区分10 エルサレムを前にして(一八・三一〜一九・二七)
 「今、わたしたちはエルサレムへ上って行く」と言われたイエスの言葉から始まるこの区分(一八・三一〜一九・二七)は、エルサレムで起ころうとしていることを予告するイエスの三回目の受難予告に続いて、イエスが盲人の目を見えるようにされた奇跡(一八・三五〜四三)と徴税人ザアカイの回心(一九・一〜一〇)というエリコでの出来事が語られます。エリコはエルサレムに上る巡礼者が最後に宿る町であり、エルサレムへの旅がいよいよ最後の旅程に入ったことを示しています。そして、「ムナのたとえ」が、「イエスがエルサレムに近づいておられ、それに、人々が神の国はすぐにも現れると思っていたからである」という状況説明で導入されます(一九・一一〜二七)。次の段落(一九・二八以下)でイエスはエルサレムに入られるのですから、この区分は、エルサレムへの旅の最後の段階で、エルサレムで起ころうとしていることを目の前にして、イエスが語り、また為されたことを伝える箇所になります。

イエスのたとえの宝庫

 このように振り返って概観しますと、ルカの長い「旅行記」は、イエスが告知された「神の国」の福音を、ルカが持てる限りの資料を駆使して内容豊かに伝えようとして構成した苦心の作であることが分かります。その豊かな内容は、この「旅行記」だけに伝えられているイエスのたとえの豊かさからも十分に感じられます。マルコとマタイにはなくルカだけに伝えられているイエスのたとえを列挙しますと、次のようなリストになります。

 「善いサマリア人」(一〇・二五〜三七)
 「愚かな金持ち」(一二・一三〜二一)
 「実のならないいちじく」(一三・六〜九)
 「客と招待する者」(一四・七〜一四)
 「見失った羊」(一五・一〜七)
 「無くした銀貨」(一五・八〜一〇)
 「放蕩息子」(一五・一一〜三二)
 「不正な管理人」(一六・一〜一三)
 「金持ちとラザロ」(一六・一九〜三一)
 「無益な僕」(一七・七〜一〇)
 「やもめと裁判官」(一八・一〜八)
 「ファリサイ派の人と徴税人」(一八・九〜一四)
 「ムナ」(一九・一一〜二七)

「見失った羊」と「ムナ」のたとえには、マタイに似た並行記事があり、「語録資料Q」からと見られますが、その形と内容はかなり違い、ルカは独自の資料を用いた可能性があります。これをルカ固有のたとえとして扱う理由については、それぞれのたとえの講解を参照してください。
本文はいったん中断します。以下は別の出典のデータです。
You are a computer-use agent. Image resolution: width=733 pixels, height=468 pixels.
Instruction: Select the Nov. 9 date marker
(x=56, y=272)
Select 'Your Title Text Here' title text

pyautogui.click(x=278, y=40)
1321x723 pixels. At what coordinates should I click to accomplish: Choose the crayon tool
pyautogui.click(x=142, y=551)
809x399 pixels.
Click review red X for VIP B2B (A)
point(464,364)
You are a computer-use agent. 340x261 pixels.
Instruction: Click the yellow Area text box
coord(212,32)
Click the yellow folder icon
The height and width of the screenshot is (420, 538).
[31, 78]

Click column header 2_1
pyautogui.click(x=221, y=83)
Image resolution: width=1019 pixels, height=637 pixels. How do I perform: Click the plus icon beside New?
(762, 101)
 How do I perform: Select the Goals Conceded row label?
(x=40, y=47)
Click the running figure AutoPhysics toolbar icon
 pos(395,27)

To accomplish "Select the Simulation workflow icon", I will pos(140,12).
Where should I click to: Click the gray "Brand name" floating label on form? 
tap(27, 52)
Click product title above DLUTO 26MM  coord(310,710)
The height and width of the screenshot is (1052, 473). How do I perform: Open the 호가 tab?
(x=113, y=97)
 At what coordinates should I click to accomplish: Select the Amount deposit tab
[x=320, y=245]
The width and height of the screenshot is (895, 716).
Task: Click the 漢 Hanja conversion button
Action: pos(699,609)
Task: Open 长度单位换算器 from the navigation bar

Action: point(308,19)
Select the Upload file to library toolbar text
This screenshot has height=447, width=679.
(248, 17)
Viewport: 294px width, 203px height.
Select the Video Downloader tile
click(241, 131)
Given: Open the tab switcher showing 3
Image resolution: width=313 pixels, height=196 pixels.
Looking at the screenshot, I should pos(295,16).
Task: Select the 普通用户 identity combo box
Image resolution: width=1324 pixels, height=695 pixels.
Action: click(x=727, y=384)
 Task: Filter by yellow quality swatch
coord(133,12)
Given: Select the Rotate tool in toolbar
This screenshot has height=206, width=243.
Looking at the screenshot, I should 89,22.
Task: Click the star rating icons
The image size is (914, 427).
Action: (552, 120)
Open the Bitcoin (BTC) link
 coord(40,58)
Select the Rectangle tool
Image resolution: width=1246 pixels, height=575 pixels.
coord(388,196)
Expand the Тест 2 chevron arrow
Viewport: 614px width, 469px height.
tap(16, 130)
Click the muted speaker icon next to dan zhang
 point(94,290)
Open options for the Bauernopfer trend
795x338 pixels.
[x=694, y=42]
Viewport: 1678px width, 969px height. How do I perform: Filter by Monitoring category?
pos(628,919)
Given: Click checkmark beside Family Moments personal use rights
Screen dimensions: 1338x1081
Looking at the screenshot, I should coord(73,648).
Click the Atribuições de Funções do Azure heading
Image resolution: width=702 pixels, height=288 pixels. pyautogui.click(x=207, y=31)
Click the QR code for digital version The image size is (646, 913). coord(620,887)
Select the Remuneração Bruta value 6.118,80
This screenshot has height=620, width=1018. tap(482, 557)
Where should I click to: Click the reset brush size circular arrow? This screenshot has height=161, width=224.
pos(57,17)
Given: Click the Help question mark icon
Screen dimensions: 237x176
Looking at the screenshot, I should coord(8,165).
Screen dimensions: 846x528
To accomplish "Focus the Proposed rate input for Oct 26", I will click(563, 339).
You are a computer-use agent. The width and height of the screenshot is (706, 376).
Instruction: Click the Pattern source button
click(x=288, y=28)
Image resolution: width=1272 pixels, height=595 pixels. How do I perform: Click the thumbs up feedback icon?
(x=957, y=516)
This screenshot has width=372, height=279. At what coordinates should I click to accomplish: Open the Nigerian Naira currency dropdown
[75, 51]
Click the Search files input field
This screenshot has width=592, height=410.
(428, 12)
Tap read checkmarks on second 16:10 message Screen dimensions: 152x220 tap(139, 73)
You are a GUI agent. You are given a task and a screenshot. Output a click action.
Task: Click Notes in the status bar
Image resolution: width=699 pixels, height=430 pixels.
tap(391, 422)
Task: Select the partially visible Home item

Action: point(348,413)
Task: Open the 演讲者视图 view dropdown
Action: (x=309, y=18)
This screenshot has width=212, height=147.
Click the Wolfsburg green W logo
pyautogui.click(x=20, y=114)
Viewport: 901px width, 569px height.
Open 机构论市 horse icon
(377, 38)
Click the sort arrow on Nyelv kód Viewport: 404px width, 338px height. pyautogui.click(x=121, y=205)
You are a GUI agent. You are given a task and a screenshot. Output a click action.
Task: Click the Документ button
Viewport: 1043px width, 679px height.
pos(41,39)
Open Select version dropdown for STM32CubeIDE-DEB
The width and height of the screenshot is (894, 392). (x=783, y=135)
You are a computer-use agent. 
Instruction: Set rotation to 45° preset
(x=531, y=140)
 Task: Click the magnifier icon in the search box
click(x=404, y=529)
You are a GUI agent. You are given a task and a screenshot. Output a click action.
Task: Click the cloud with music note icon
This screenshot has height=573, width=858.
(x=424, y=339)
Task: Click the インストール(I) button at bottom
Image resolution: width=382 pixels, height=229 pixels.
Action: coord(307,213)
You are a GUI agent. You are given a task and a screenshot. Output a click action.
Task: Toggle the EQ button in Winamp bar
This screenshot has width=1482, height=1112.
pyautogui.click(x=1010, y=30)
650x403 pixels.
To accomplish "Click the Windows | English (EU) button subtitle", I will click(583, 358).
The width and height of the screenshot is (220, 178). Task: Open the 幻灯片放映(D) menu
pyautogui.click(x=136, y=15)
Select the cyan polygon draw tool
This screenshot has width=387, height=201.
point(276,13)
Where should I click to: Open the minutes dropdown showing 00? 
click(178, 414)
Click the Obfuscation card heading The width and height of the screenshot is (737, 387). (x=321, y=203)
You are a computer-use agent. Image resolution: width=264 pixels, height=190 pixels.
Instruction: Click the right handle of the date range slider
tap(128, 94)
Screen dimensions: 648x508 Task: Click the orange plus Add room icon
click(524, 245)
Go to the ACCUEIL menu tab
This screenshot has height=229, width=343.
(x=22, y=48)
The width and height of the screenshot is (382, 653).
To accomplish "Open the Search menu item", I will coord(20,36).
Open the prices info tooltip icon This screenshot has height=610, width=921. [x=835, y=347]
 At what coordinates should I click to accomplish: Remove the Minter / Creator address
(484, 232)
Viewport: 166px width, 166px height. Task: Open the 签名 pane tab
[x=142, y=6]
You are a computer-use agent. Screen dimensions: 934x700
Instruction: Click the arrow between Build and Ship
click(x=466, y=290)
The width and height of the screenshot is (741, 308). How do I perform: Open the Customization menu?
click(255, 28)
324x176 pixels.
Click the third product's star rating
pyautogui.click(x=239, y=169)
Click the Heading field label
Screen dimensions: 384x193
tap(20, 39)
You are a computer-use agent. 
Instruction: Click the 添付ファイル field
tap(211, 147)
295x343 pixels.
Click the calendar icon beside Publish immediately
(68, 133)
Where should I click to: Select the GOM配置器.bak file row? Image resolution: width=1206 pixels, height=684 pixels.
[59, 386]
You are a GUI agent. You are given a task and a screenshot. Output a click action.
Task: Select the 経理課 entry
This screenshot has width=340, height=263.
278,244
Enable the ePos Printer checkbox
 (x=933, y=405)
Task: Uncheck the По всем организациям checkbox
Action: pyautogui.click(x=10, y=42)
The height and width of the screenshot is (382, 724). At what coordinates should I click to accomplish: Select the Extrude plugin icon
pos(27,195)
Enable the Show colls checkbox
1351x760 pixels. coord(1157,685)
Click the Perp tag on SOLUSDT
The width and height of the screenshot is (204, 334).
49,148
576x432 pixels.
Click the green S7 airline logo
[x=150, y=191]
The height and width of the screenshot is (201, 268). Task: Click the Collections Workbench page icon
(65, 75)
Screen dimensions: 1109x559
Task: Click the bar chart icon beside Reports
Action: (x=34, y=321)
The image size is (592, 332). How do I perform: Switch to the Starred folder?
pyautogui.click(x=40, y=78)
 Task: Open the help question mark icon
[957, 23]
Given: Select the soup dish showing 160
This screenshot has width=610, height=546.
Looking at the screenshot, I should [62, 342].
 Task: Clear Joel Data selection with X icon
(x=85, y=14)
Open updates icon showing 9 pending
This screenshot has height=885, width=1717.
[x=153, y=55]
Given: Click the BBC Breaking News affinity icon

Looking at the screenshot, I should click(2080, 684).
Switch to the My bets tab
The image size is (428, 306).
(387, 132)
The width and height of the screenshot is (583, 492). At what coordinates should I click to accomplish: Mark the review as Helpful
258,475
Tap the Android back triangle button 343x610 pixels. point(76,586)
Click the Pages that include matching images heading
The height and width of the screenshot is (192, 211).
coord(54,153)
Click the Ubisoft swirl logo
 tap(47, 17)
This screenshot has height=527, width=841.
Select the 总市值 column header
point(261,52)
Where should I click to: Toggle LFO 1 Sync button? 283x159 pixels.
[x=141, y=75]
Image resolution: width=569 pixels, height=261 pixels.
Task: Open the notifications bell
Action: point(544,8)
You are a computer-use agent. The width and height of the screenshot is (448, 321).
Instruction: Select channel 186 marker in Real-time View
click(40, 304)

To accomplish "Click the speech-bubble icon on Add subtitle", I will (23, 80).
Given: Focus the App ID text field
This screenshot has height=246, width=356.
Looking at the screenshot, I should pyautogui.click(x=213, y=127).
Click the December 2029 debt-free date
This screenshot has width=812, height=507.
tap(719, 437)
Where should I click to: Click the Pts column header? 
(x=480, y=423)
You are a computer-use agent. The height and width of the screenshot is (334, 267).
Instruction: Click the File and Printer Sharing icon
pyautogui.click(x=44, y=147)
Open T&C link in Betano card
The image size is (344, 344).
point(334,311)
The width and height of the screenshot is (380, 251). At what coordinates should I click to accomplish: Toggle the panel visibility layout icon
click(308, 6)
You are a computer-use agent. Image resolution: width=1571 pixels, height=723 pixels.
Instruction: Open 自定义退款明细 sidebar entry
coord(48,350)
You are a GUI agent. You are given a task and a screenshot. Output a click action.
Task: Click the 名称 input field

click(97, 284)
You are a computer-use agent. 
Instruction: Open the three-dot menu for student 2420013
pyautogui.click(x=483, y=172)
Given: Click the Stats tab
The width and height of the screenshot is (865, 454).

 以上のルカだけにあるたとえは、すべて「旅行記」にあります。「善いサマリア人」や「放蕩息子」や「金持ちとラザロ」のようなたとえがないキリスト教は考えられません。これらのたとえは、イエスの代表的なたとえとして、広く世界の人々に知られています。福音書にこれらのたとえを記録して伝えたのはルカの功績です。ルカが、新約聖書時代の最後に位置しているという立場から、それまでに各地の共同体に伝えられ流布していたイエスのたとえを広く収集して伝えてくれたおかげで、現在のわたしたちはイエスの貴重なたとえを持つことができています。それらの貴重なたとえはすべてルカの「旅行記」にあることを思うと、「旅行記」はイエスのたとえの宝庫であり、その価値は測りしれません。

「旅行記」に見るルカの終末観

 このように「旅行記」は、ルカがマルコから離れて自由に構成できる物語空間として、ルカの思想や特色が一番よく出ている部分になります。その思想や特色については、講解の中で折々に触れてきました。第二部を終えるにあたって、第二部「旅行記」に表れたルカの終末観を取り上げて、ルカの思想的特色のまとめとしておきたいと思います。それは、エルサレム陥落後の最初期後期には「来臨の遅延」が問題になり様々な対処の仕方が現れていましたが、ルカはその時期の最後に位置する福音書記者として、それまでの伝承や福音理解を統合して次の世代に渡していく責任をもつ立場にある者として、とくに「来臨の遅延」に対処する正しい終末待望を確立する責任を果たすべき立場にあったからです。
 ルカはこの「旅行記」でも、イエスの言葉の中の終末に関わる部分を大きく取り上げてまとめています。それは、先に見た各区分の内容からも分かります。各区分の内容を示す標題を見ただけでも、ルカがイエスの福音告知の主題である「神の国」を正面から取り上げ、イエスの「神の国」告知の二つの主要な面、すなわち「神の国」の到来が切迫しているという面と、「神の国」の現実がすでに到来しているという面を十分伝えていることが分かります。しかも、この二つの面に即して、その「神の国」の切迫と現実に直面する人間の側の対し方を、イエスの教えの言葉やたとえによって具体的に指し示しています。
 ルカは誠実な歴史家として、前期に燃えていた「人の子」を核とするユダヤ教黙示思想の来臨信仰の伝承を忠実に伝えています。第三部では「マルコの小黙示録」の内容をほぼそのまま伝えています。その面は、第二部でも「神の国」の切迫を語る部分によく出ています。しかし同時に、ルカは「ムナのたとえ」のように、ユダヤ教黙示思想の終末待望をいましめるような書き方をして、異邦人共同体に救済史の担い手として歴史の中を歩む覚悟を促しています。ルカは、コロサイ書やエフェソ書に見られる来臨《パルーシア》を切実に問題にしない信仰も知っています。ルカは、「神の国は、見える形では来ない。・・・・実に、神の国はあなたがたのただ中にあるのだ」と宣言して、ユダヤ教黙示思想に対するアンティテーゼを提出して、伝承されたユダヤ教黙示思想的な終末待望とのバランスを取っています。
 第二部の「旅行記」を通して読み取れるルカの終末思想は、このバランスの上に立って、次の時代の異邦人共同体に、異邦人を担い手とする救済史の見通し(パースペクティヴ)を与えて、異邦人共同体がこれからの世紀を神の意志に従って歩むことができるように励ますものになっています。ルカは、一方では(前期のユダヤ教黙示思想的来臨待望がしているように)キリストの来臨がいつあってもよいように備えることを説きながら、一方では異邦人共同体に歴史の中を歩む覚悟を促すものになっています。二世紀以後の「正統派」教会は、ルカが敷いた路線を歩むことになります。ルカは最初期の前期と後期を通して、キリストの民の共同体に流れていた諸々の潮流とその伝承を統合して次の世代に引き継ぐ連結器の役割を果たし、その後の時代の「正統」信仰を準備します。